§ **RECORDS PROVIDED**

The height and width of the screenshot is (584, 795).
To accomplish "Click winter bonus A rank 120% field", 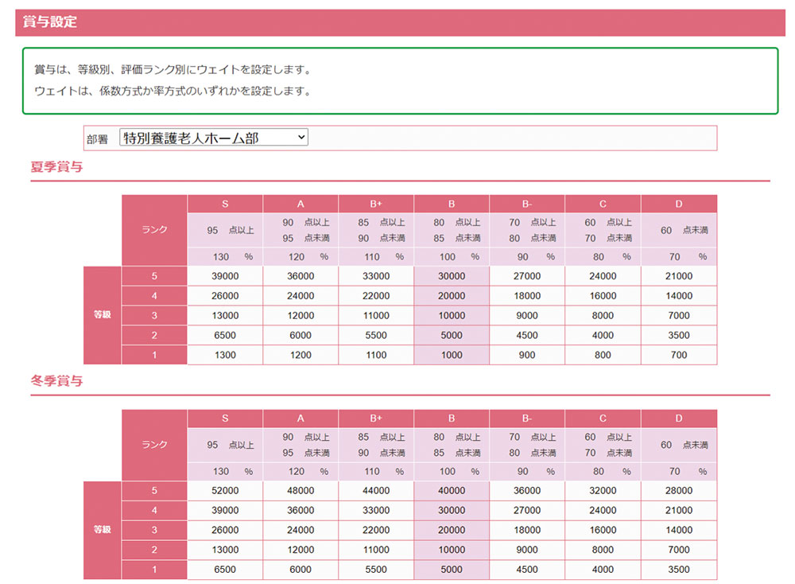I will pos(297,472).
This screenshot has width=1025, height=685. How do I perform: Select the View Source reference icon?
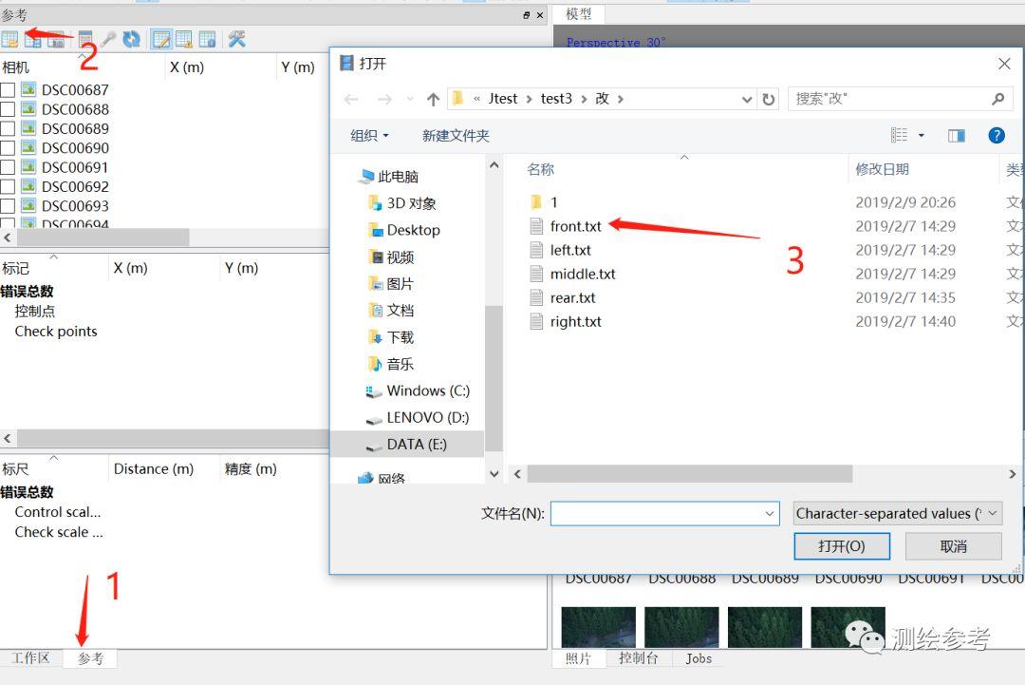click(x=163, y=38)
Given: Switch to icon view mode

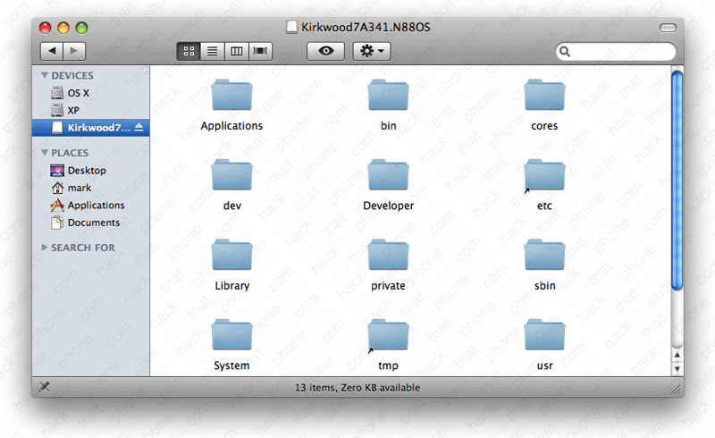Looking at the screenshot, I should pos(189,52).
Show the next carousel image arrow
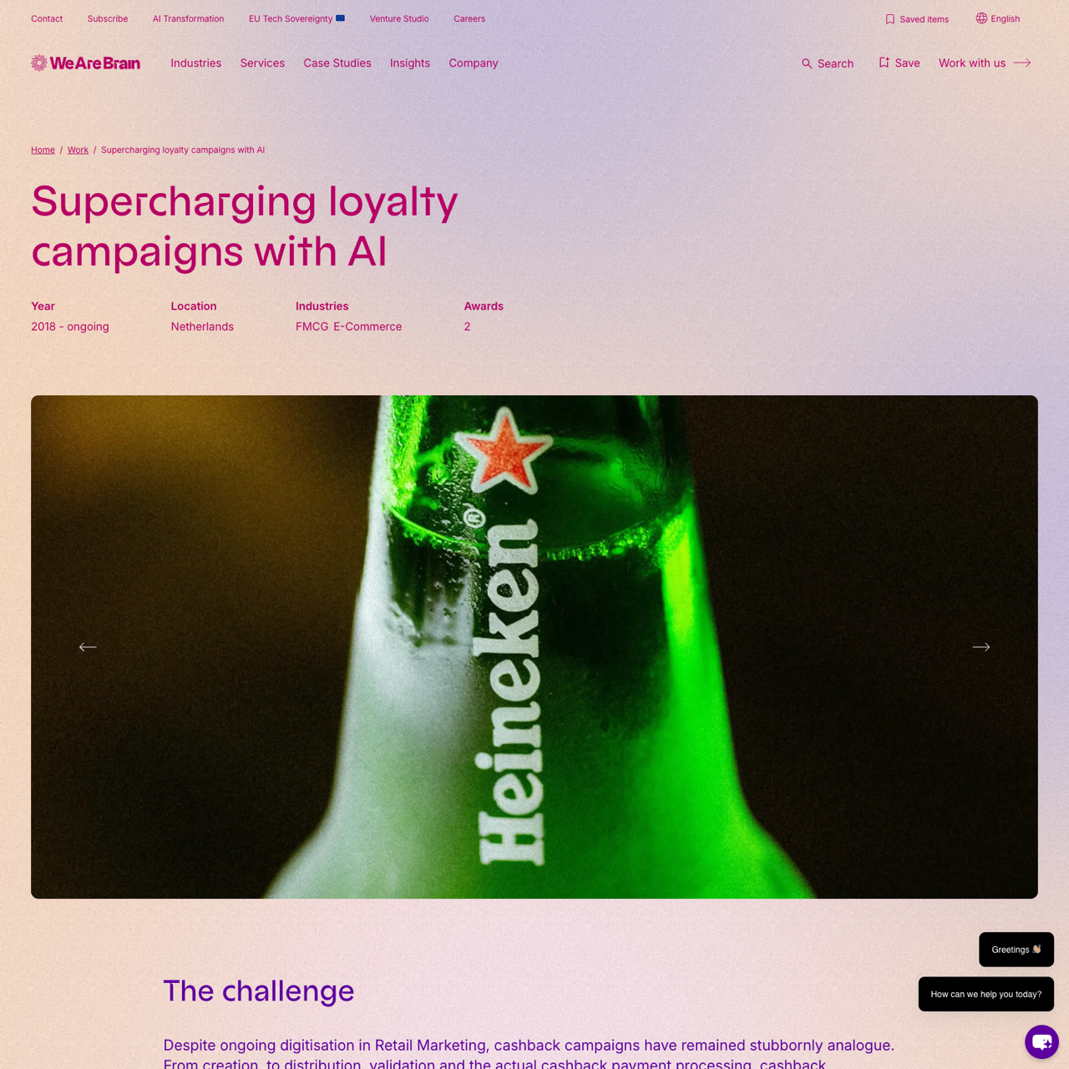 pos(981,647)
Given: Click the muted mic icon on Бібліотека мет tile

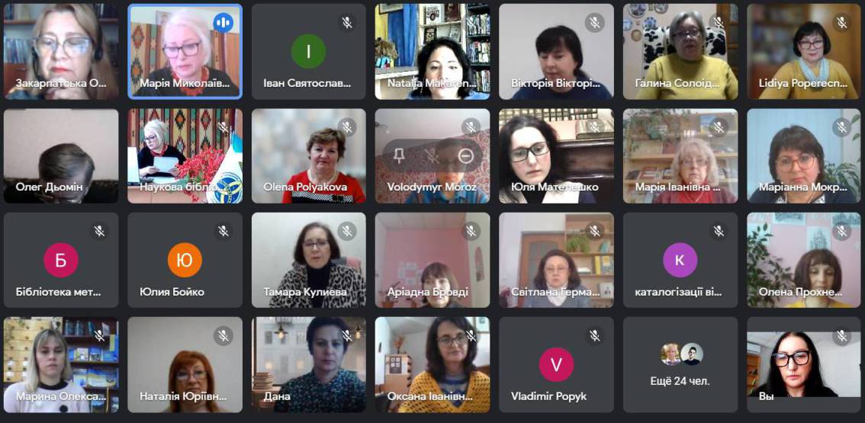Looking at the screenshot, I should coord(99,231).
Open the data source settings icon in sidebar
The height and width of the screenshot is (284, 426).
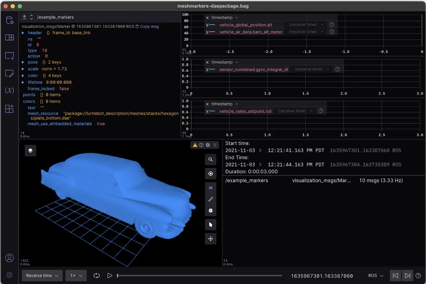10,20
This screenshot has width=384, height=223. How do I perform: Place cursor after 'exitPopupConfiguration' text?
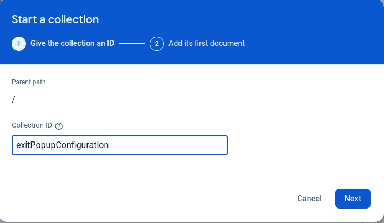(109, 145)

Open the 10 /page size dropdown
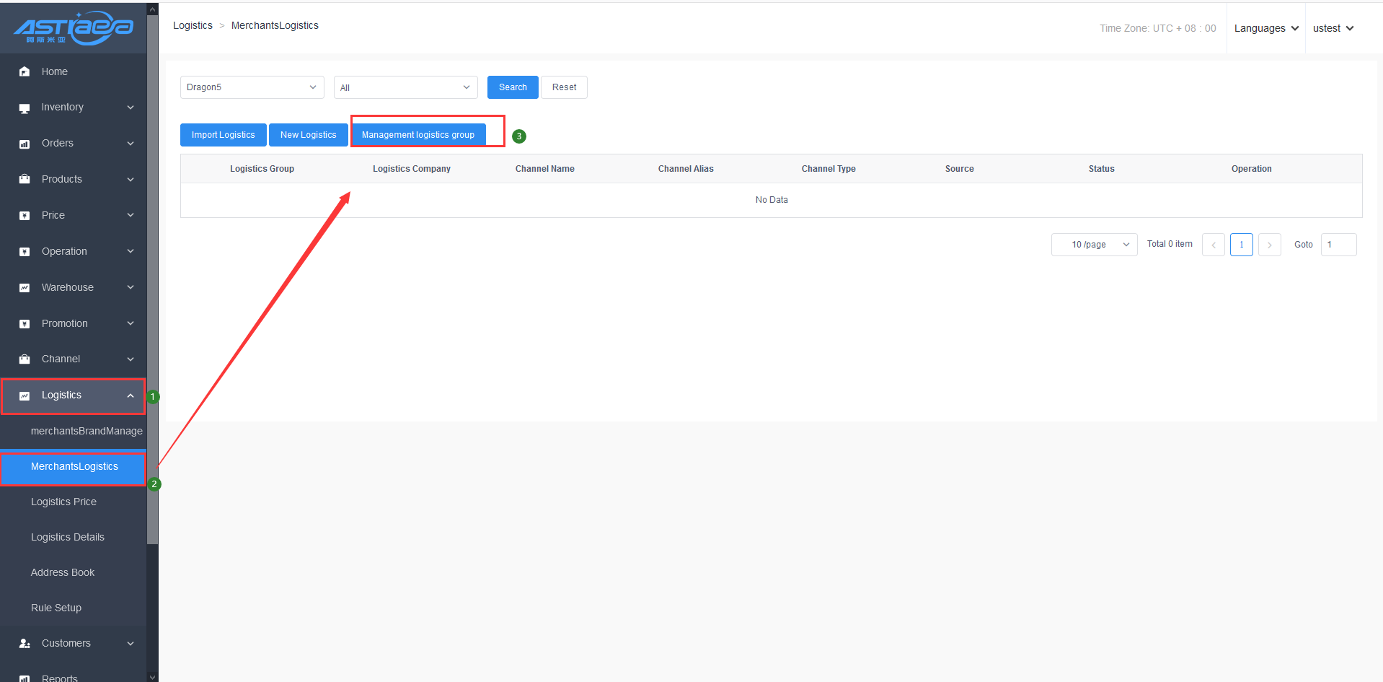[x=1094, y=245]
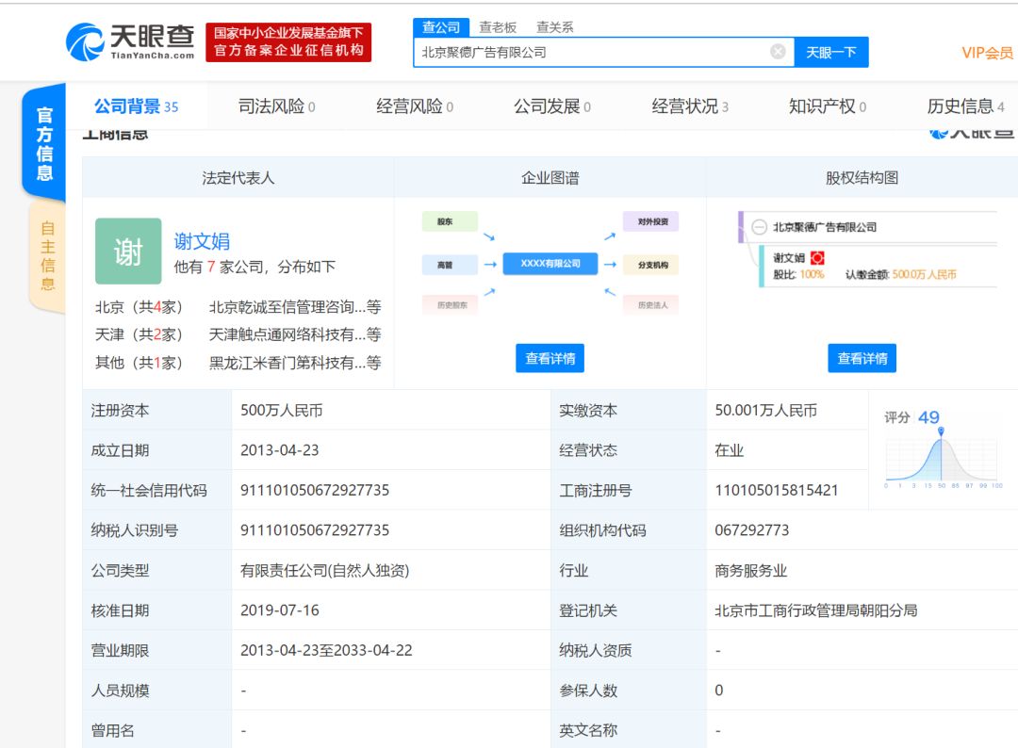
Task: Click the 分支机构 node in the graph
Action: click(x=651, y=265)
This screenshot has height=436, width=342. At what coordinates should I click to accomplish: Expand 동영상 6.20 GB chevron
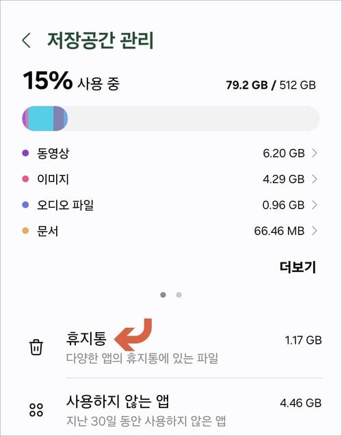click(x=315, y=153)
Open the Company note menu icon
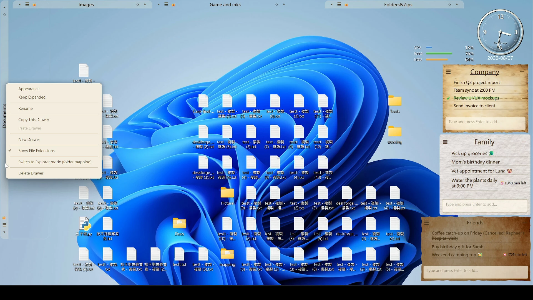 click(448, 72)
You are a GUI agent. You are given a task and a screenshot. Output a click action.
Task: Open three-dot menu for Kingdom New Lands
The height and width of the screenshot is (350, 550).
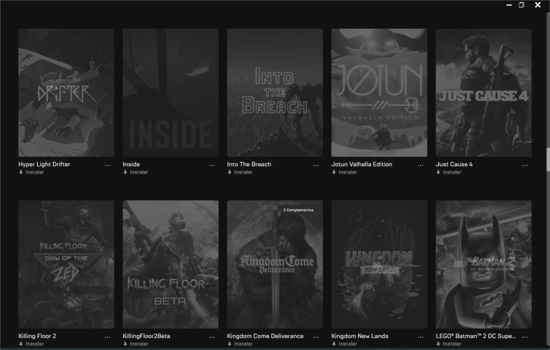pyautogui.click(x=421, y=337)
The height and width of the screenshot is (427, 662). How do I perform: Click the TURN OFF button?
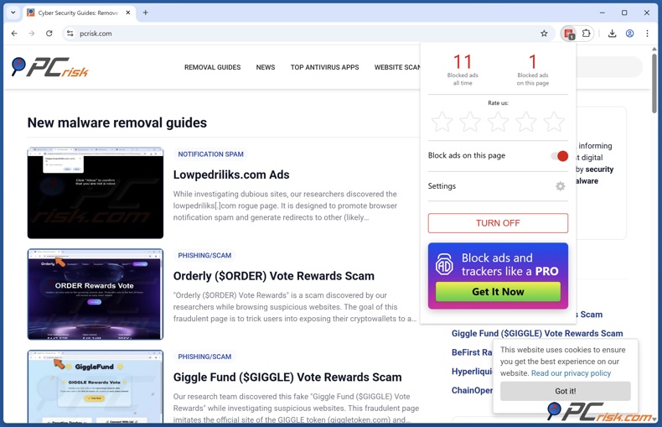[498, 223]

§ **TASK TO COMPLETE**
Pictures stay out. Copy exactly, and only, the lines from the one containing "Open the data source settings icon in sidebar" through the end of the data.

§ **REPLY**
Open the data source settings icon in sidebar
The height and width of the screenshot is (284, 426).
10,20
This screenshot has width=384, height=223. How do I perform: Place cursor after 'exitPopupConfiguration' text?
(109, 145)

Open the 10 /page size dropdown
[x=1094, y=245]
Task: Click the 分支机构 node in the graph
Action: click(x=651, y=265)
This screenshot has height=436, width=342. At what coordinates should I click to accomplish: Expand 동영상 6.20 GB chevron
click(x=315, y=153)
Open the Company note menu icon
 click(448, 72)
You are a GUI agent. You are given a task and a screenshot. Output a click action.
Task: Open three-dot menu for Kingdom New Lands
The height and width of the screenshot is (350, 550).
pyautogui.click(x=421, y=337)
The height and width of the screenshot is (427, 662). How do I perform: Click the TURN OFF button?
[498, 223]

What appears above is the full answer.